== Segment start ==

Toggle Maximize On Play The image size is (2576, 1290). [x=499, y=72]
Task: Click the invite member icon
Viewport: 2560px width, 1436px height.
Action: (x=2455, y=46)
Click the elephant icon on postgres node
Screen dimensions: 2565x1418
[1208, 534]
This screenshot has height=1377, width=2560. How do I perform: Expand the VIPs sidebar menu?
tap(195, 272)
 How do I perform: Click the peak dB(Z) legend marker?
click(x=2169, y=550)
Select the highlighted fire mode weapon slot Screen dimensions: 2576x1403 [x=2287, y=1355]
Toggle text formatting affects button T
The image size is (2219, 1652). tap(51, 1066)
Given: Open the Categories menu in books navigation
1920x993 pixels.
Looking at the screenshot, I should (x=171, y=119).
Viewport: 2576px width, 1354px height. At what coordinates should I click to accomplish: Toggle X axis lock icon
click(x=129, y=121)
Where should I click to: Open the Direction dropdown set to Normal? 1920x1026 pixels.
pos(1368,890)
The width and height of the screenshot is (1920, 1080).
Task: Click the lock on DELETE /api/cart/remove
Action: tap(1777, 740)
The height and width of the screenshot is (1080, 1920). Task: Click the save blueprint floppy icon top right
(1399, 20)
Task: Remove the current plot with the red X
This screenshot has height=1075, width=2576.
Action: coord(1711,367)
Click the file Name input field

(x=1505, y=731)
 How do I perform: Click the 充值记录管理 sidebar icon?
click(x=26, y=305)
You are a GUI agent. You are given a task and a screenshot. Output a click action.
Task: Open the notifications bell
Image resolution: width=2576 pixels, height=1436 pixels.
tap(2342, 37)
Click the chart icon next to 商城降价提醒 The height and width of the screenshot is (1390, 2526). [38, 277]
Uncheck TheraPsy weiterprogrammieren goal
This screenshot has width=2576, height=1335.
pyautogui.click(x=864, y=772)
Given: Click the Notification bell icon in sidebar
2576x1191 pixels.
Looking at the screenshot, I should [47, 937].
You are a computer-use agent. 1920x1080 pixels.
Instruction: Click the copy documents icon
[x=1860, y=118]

== Segment end ==

■ Prompt: The whole listing above, restated word for word, is the required answer.

■ Exercise result:
Toggle Maximize On Play The image size is (2576, 1290). [x=499, y=72]
Task: Click the invite member icon
Viewport: 2560px width, 1436px height.
Action: (x=2455, y=46)
Click the elephant icon on postgres node
Screen dimensions: 2565x1418
[1208, 534]
This screenshot has height=1377, width=2560. How do I perform: Expand the VIPs sidebar menu?
tap(195, 272)
 How do I perform: Click the peak dB(Z) legend marker?
click(x=2169, y=550)
Select the highlighted fire mode weapon slot Screen dimensions: 2576x1403 [x=2287, y=1355]
Toggle text formatting affects button T
The image size is (2219, 1652). tap(51, 1066)
Given: Open the Categories menu in books navigation
1920x993 pixels.
Looking at the screenshot, I should (x=171, y=119).
Viewport: 2576px width, 1354px height. At what coordinates should I click to accomplish: Toggle X axis lock icon
click(x=129, y=121)
Where should I click to: Open the Direction dropdown set to Normal? 1920x1026 pixels.
pos(1368,890)
The width and height of the screenshot is (1920, 1080).
Task: Click the lock on DELETE /api/cart/remove
Action: tap(1777, 740)
The height and width of the screenshot is (1080, 1920). Task: Click the save blueprint floppy icon top right
(1399, 20)
Task: Remove the current plot with the red X
This screenshot has height=1075, width=2576.
Action: coord(1711,367)
Click the file Name input field

(x=1505, y=731)
 How do I perform: Click the 充值记录管理 sidebar icon?
click(x=26, y=305)
You are a GUI agent. You are given a task and a screenshot. Output a click action.
Task: Open the notifications bell
Image resolution: width=2576 pixels, height=1436 pixels.
tap(2342, 37)
Click the chart icon next to 商城降价提醒 The height and width of the screenshot is (1390, 2526). [38, 277]
Uncheck TheraPsy weiterprogrammieren goal
This screenshot has width=2576, height=1335.
pyautogui.click(x=864, y=772)
Given: Click the Notification bell icon in sidebar
2576x1191 pixels.
Looking at the screenshot, I should [47, 937].
You are a computer-use agent. 1920x1080 pixels.
Instruction: Click the copy documents icon
[x=1860, y=118]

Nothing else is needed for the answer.